The vet has commented as he was 47lbs before, and now is 43lbs and you can see his ribs and his spine. He still eats 3 meals a day. 1 Meal = 1 cup dry, and 1/3 - 1/2 cup wet. His stools are perfect, not loose, and not way too hard. Any suggestions? He is extremely active, goes to daycare, goes to the dog parks, and gets ran a lot, so I am wondering if he needs a different type of food or if this is normal for this active of a V?

His dad maxed out at 50lbs. Here are two photos of Ranger to see if he is too skinny or if this is normal for a Male Vizsla.

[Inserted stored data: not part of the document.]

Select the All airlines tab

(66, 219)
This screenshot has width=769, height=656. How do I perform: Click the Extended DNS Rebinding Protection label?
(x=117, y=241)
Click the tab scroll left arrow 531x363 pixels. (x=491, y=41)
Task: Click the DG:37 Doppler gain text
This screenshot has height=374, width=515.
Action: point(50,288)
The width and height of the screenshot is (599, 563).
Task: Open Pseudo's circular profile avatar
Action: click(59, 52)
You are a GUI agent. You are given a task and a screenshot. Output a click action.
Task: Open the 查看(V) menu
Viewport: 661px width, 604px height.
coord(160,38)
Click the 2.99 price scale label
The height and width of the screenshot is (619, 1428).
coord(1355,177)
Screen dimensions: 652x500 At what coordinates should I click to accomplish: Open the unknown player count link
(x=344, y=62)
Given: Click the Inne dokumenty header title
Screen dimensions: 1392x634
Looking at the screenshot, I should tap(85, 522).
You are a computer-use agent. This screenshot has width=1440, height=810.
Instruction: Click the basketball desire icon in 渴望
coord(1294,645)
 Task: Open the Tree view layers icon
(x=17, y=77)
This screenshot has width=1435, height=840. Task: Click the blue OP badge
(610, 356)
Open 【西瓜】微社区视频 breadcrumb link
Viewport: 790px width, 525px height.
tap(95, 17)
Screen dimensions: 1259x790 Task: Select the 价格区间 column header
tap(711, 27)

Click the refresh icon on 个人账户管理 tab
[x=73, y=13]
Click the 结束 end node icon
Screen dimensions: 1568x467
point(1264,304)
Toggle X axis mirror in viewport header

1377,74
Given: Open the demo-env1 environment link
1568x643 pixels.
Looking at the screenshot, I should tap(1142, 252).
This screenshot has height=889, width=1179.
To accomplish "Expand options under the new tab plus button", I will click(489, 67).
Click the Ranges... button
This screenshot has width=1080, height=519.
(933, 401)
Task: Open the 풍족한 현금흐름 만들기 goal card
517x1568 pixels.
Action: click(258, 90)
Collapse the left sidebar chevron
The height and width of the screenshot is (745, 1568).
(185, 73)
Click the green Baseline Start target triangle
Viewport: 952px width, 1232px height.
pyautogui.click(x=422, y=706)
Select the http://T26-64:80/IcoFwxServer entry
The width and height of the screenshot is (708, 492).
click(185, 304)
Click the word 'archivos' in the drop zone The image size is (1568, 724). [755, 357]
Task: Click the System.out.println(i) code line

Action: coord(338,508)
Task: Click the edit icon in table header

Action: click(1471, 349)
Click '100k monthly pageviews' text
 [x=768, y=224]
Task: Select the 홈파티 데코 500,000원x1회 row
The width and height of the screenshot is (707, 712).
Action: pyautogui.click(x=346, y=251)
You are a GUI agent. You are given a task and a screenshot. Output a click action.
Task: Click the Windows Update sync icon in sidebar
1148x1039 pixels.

I apologize that they are not the best of his ribs or a side view.

Thank you, 
Lisa


----------



## Gabica (Jan 20, 2018)

It is often not the weight alone which u have to look abut rather the overall structure, height etc. Your handsome boy seem to have solid bones and muscles, and those tend to be heavier than just meat, so i would say accordingly 43 pounds may be a bit less than desired especially if you see too many ribs and spine. How about his hips? Also how did he loose 4 pounds? Sometimes the parent`s weight is not enough of an indicator, and they get bigger or smaller than those. What i learned that the weight of around 4 months doubled is usually (if no illness deteriorating the stats) their adults weight.

In terms of food, if he is that active, you may want to look into something with high animal protein and high fat ratio, especially at this age. Just as a comparison our similarly active, almost 3 years old male is on a 38% protein, 18% fat type. Also if he is finicky, you may try to sprinkle something like freeze dried whole meat product on top of his food.


----------



## gingerling (Jun 20, 2015)

It's hard to tell based on those pics, a shot from directly above when he's standing, and a profile/side shot would help. 

Once you add wet, you create an issue. They do prefer it, and will pick around the kibble to get at it, which results in them not getting enough food. I would try a totally different food and see if that will interests him, add some warm H20 to it. Since he's used to wet, try Instinct Raw Boost, its not only a great food, but has bits in it that might be a substitute fro the wet.


----------